Victor Jih’s parents were terrified when he told them he and his sister were going to appear on the CBS reality series Amazing Race. “Especially minority lawyers, there are assumptions and expectations about what your career is supposed to look like,” says Jih, a partner in O’Melveny & Myers’ Century City, Calif., office. “The two things I was told were ‘don’t embarrass the family’ and ‘don’t get fired.’ ” It may have helped that he and sibling Tammy, then an associate at Quinn Emanuel Urquhart & Sullivan, won the whole contest, which aired in 2009.

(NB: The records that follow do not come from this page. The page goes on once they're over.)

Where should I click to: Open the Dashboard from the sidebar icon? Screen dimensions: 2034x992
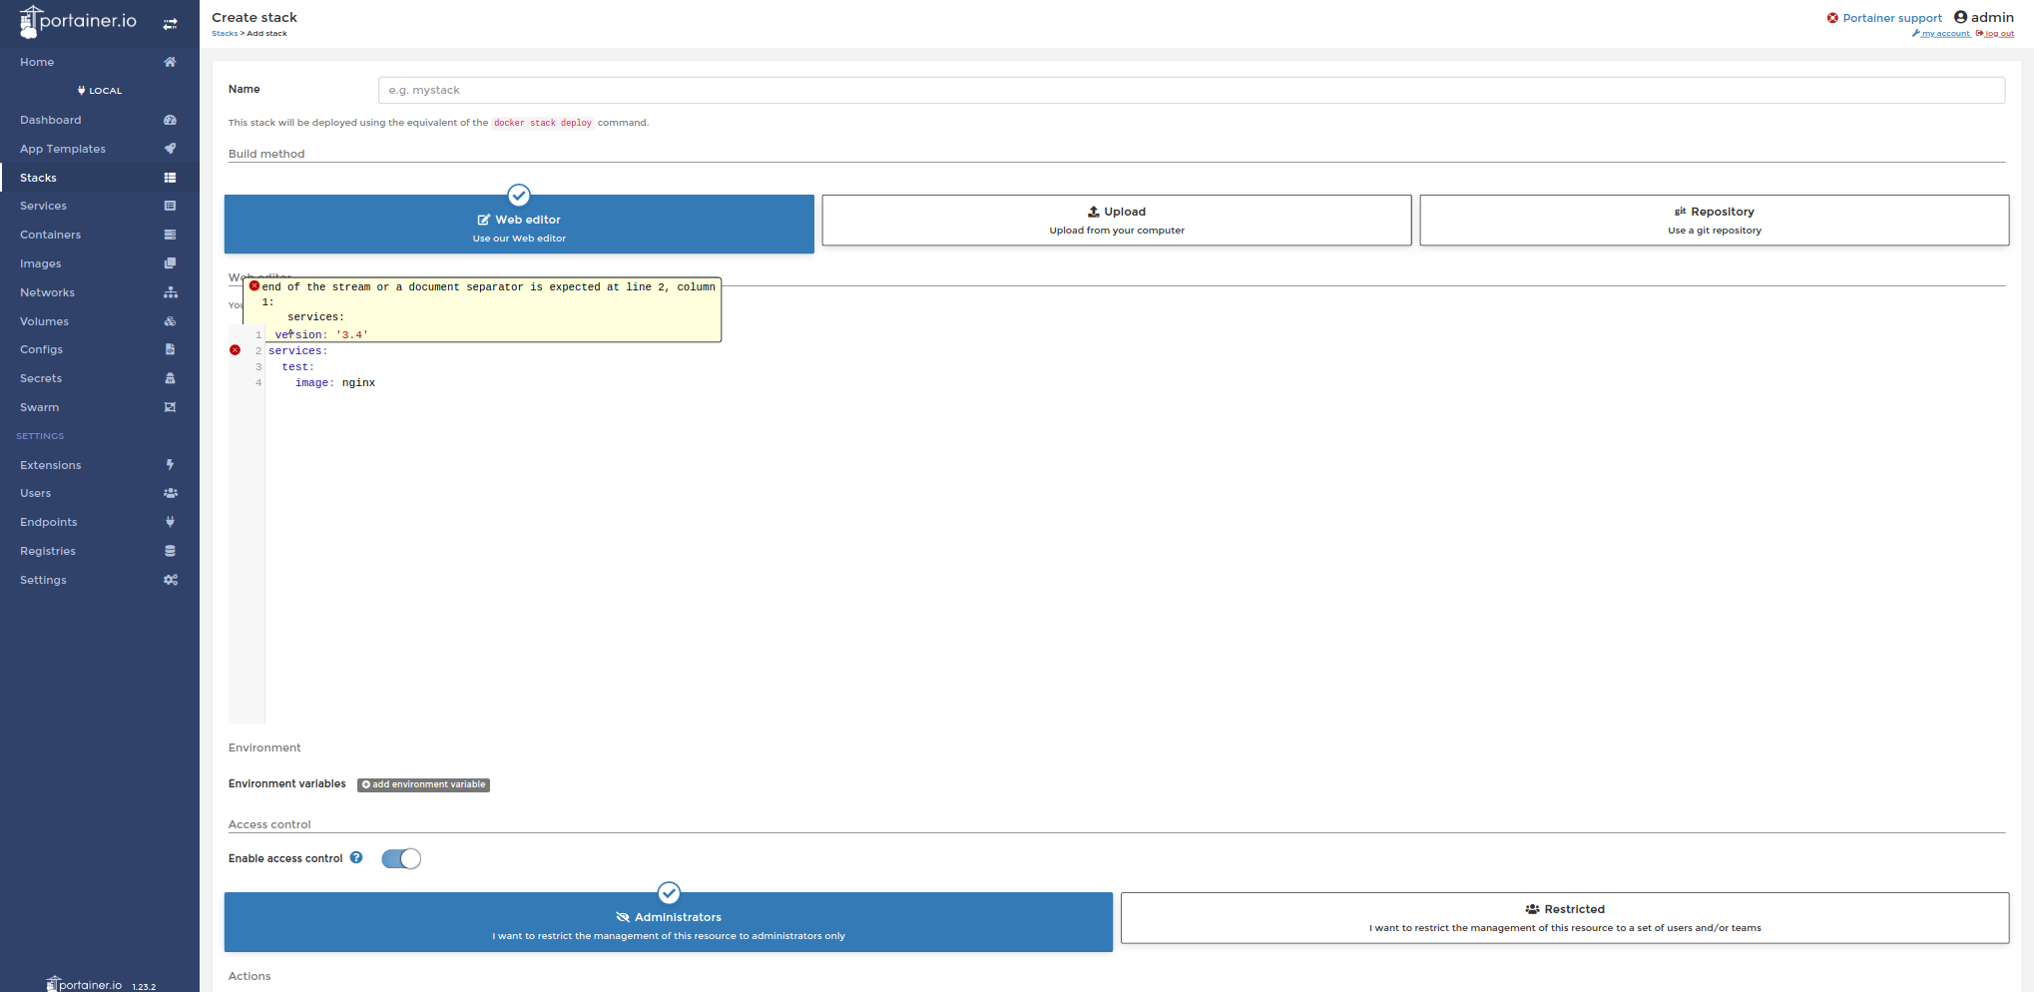170,120
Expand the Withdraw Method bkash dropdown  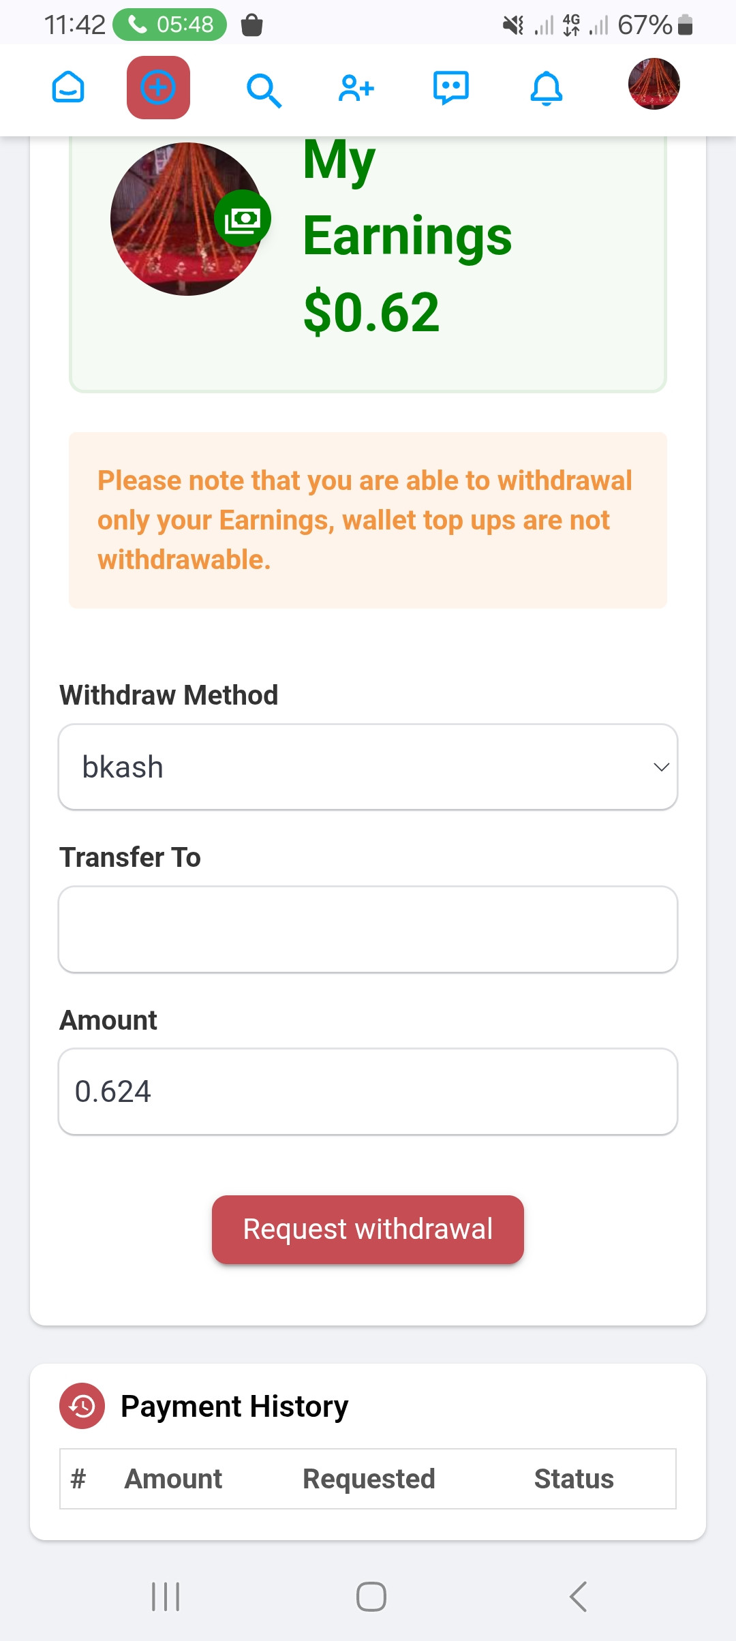[368, 767]
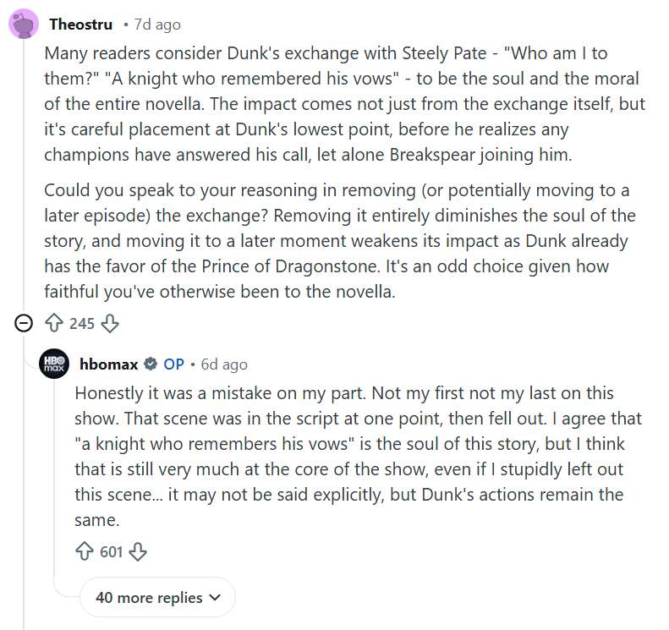Downvote Theostru's comment
Screen dimensions: 669x630
110,323
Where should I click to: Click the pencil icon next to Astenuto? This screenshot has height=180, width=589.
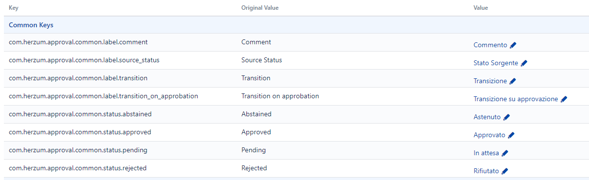[506, 117]
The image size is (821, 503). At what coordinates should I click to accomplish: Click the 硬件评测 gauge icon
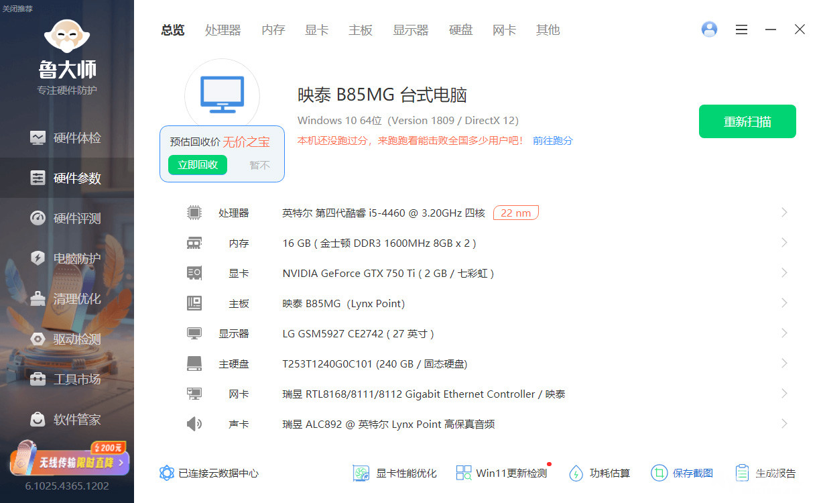[38, 219]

That wasn’t the first victory for Jih, 38, a 1996 graduate of Harvard Law School. Shortly after he and lawyers from O’Melveny took over from Skadden, Arps, Slate, Meagher & Flom in defending The Walt Disney Co. in a multibillion-dollar dispute over the rights to Winnie the Pooh, they went on the offensive. Jih’s team uncovered a pattern of pervasive litigation misconduct by rival Stephen Slesinger Inc., including the hiring of a private detective who stole documents from Disney offices. By 2009, they’d secured dismissals of all of Slesinger’s claims in both state and federal court.

Currently Jih is defending a FedEx Corp. unit in a nationwide class action brought by drivers who are seeking to be reclassified as employees rather than independent contractors in an effort to obtain overtime pay and better benefits. He’s also helping the developers of video games Call of Duty and Modern Warfare to sue Activision Blizzard Inc. after their firing from the company resulted in a dispute over tens of millions of dollars for the rights to develop Modern Warfare 3 and other games.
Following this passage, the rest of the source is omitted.